Most who have anything less than favourable to say about makeup tend to keep it to themselves. And those who don't? Keilidh doesn't let them both her anyway.
"I don't get a lot of negativity which is great, but I focus just on the makeup, so what are they going to say? 'This is crap'? Like, I don't care. I just don't give people like that the time of day.
"That's the type of person I am, I have a thick skin, and you have to have one in this industry. I don't know any happy, sane person commenting nasty things on people's posts. They don't exist, I don't know them. If someone hasn't said it to my face, or my friends and family haven't said to me, I'm not going worry about it."
She's also not going to worry about what other people are doing. Keilidh found it easy not to compare herself to other makeup artists at the beginning of her career. If she did, she says she wouldn't be where she is today.
"What are you gaining from that?" she says. "There's no one I'm jealous of in this industry. If I see someone doing something unreal I think 'fair play,' let me work my ass off to get to that stage. You need to back yourself. Focus on yourself and push it."
Keilidh hit headlines recently amidst the recent widely reaching Urban Bible Palette controversy, in which Dublin blogger Suzanne Jackson, also known as SoSueMe, was criticised for re-releasing a palette created alongside Keilidh, without crediting her.
The controversy was a substantial one for the Irish makeup industry, leading to a public apology, an explanation on behalf of Jackson's brand, and demands that Keilidh receive full credit for her work. The palette has since been removed from sale on SoSueMe's website, but what remains are the thousands of comments supporting Keilidh's work, her followers genuinely outraged at the palette's re-release.
Her fanbase are loyal, and they are plenty. At any given time, Keilidh can have upwards of one million people watching her do her makeup. "I don't really think about it," she says. "If I was to picture about one million people in a room looking at me I'd freak, I'd run for the hills.
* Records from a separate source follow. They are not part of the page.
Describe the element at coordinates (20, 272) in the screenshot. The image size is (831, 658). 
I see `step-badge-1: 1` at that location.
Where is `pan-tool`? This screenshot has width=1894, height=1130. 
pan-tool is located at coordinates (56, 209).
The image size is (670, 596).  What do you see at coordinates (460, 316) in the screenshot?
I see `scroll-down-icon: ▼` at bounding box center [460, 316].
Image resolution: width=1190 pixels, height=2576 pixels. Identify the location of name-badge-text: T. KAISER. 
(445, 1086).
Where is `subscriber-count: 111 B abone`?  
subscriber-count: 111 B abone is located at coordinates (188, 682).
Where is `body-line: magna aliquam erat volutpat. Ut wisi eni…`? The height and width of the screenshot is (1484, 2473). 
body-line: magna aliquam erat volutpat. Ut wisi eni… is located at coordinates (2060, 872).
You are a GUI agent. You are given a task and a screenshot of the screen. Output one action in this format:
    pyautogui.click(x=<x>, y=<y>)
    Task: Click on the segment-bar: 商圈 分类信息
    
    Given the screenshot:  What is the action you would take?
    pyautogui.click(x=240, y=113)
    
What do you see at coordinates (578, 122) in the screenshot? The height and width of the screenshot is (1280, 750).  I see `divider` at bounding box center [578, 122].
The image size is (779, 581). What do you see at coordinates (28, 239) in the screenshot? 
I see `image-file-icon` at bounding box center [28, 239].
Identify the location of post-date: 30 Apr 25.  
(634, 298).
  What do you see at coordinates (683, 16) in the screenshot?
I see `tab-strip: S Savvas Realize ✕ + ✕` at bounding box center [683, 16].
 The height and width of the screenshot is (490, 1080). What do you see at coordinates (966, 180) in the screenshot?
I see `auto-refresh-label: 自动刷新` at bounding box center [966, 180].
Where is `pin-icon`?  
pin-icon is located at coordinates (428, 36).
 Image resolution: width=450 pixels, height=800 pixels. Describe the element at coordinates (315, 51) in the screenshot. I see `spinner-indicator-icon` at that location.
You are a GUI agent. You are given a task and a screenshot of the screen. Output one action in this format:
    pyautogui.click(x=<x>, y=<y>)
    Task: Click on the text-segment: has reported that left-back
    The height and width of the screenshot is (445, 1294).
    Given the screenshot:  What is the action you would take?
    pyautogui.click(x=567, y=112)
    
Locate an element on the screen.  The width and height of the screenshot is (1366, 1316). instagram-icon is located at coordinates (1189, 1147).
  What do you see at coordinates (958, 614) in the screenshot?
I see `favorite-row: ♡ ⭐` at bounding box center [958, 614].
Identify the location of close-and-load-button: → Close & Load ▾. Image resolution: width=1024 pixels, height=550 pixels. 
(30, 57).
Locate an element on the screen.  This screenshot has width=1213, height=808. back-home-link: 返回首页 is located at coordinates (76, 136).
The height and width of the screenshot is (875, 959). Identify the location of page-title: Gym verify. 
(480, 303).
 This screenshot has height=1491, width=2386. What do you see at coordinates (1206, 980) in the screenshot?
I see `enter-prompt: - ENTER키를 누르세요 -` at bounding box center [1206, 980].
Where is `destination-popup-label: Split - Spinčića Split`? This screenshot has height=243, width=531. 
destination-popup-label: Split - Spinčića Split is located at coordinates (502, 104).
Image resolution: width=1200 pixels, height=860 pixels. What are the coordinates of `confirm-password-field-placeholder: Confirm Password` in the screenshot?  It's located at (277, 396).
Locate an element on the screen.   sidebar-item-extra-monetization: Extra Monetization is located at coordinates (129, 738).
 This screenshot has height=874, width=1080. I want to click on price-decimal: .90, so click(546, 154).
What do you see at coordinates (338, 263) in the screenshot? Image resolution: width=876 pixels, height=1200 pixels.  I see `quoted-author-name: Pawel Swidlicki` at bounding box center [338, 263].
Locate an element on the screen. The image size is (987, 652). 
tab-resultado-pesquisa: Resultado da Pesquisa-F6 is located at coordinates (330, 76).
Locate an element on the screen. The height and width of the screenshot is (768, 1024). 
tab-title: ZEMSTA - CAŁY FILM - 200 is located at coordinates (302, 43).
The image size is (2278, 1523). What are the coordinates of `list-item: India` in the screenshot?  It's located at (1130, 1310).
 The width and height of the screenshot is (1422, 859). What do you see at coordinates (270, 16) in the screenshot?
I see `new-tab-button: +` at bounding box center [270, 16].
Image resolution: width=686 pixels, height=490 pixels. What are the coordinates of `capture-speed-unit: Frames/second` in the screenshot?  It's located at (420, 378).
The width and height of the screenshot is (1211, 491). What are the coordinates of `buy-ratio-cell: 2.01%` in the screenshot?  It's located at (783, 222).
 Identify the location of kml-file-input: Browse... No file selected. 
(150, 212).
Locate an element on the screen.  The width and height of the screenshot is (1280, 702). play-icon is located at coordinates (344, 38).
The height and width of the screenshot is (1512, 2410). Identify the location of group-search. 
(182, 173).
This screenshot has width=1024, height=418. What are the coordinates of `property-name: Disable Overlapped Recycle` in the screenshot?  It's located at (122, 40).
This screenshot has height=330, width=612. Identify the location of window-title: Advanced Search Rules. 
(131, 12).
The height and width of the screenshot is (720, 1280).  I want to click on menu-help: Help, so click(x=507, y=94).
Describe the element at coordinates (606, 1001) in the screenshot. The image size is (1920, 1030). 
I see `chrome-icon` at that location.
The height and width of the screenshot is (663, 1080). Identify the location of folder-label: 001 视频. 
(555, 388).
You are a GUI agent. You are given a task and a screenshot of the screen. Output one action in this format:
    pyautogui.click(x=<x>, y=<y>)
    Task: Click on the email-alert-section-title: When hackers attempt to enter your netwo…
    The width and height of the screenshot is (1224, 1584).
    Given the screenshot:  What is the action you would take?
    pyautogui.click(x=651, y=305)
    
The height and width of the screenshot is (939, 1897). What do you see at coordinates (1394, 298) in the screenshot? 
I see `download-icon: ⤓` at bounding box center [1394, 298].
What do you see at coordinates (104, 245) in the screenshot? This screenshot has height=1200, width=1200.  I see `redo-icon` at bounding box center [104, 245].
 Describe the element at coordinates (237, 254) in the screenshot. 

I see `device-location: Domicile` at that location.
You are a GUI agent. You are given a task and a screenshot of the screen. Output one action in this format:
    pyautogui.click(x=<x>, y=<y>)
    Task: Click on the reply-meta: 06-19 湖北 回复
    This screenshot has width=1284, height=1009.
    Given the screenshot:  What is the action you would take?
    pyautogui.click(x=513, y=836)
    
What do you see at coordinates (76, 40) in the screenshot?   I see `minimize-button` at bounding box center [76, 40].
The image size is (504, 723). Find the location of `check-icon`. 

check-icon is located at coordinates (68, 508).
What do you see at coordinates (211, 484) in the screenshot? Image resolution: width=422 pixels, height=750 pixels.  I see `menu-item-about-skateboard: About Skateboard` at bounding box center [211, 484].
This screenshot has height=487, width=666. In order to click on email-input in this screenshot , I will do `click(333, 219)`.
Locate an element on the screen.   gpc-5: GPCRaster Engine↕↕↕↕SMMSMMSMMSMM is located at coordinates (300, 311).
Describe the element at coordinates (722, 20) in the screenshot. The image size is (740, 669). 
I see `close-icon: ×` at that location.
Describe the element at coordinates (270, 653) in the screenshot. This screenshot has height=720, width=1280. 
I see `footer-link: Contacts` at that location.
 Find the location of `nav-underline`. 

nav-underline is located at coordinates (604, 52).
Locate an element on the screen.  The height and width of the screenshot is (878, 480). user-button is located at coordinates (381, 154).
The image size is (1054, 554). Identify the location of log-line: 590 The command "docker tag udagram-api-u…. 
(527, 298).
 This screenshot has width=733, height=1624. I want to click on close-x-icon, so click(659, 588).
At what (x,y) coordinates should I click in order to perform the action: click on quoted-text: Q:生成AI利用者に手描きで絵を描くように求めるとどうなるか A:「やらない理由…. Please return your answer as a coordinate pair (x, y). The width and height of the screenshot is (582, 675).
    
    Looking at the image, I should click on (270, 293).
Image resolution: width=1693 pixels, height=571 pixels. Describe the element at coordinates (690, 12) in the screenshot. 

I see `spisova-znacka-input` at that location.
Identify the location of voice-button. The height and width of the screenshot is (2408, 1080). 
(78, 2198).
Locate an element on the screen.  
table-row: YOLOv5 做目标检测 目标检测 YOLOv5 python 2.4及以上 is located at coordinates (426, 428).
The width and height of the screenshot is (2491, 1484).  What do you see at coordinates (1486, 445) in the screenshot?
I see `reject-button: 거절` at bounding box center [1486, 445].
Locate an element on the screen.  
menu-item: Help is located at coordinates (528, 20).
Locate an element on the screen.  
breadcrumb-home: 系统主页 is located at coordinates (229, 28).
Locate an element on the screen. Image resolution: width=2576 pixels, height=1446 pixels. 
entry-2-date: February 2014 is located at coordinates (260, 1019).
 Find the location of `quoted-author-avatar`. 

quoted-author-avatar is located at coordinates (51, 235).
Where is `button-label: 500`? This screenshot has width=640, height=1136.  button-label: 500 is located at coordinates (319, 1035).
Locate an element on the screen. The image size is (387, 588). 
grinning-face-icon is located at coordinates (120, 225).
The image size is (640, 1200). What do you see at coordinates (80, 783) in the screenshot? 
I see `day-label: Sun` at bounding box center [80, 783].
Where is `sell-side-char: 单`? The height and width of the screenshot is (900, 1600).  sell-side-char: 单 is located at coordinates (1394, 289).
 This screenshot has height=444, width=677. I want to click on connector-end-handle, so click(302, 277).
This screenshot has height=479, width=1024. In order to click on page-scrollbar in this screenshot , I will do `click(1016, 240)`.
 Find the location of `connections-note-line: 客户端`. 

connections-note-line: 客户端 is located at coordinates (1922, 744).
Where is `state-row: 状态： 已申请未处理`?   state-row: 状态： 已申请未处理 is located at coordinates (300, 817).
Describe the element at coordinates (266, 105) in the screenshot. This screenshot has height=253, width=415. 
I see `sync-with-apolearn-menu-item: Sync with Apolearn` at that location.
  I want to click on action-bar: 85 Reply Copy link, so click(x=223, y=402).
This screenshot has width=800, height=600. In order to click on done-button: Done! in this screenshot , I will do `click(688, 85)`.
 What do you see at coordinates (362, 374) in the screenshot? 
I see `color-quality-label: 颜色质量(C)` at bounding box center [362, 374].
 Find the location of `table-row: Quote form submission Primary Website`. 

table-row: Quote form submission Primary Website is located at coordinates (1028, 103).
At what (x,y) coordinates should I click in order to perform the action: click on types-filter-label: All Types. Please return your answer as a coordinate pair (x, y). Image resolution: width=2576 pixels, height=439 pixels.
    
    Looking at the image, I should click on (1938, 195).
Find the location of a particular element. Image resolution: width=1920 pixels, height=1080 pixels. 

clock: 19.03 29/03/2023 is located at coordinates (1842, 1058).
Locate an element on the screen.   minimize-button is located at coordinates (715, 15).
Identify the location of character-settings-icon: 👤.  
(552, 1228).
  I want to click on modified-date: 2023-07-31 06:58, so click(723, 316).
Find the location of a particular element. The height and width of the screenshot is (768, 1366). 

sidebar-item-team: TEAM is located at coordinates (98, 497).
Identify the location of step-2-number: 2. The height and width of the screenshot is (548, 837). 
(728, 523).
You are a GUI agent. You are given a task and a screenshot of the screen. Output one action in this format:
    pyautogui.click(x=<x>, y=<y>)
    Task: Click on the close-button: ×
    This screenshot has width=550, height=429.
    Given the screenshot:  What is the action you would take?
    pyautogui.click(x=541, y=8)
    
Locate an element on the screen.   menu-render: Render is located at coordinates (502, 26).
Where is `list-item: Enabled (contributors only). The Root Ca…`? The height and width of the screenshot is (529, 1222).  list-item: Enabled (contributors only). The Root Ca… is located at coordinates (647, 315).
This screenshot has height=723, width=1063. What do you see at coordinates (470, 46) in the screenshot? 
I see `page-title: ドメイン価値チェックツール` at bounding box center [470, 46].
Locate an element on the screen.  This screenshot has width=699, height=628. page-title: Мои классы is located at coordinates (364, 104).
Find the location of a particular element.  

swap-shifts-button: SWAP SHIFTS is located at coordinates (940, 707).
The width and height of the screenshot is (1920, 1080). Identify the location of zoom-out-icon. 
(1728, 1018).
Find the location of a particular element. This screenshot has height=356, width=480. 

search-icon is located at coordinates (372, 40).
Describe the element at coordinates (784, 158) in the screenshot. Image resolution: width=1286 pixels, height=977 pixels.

"It's hard because you don't want to get fixated on the numbers, you don't want to put your value down to numbers. But then you think, these are real people, these people are supporting you. I try to get the balance between appreciating people's support and not getting freaked out."
Creating KASH Beauty was always Keilidh's end goal. But at just 24-years-old, the MUA has got a lot more to give. "You hope it but you never think it's going to happen this early on," she says. "I still don't feel like it's real, I feel like I'm gonna wake up some day.
"My dream was to sit in my room all day and think of different artistic concepts. I'm literally living my dream. Knowing someone is feeling confident and beautiful because of my brand, that's the best feeling in the world."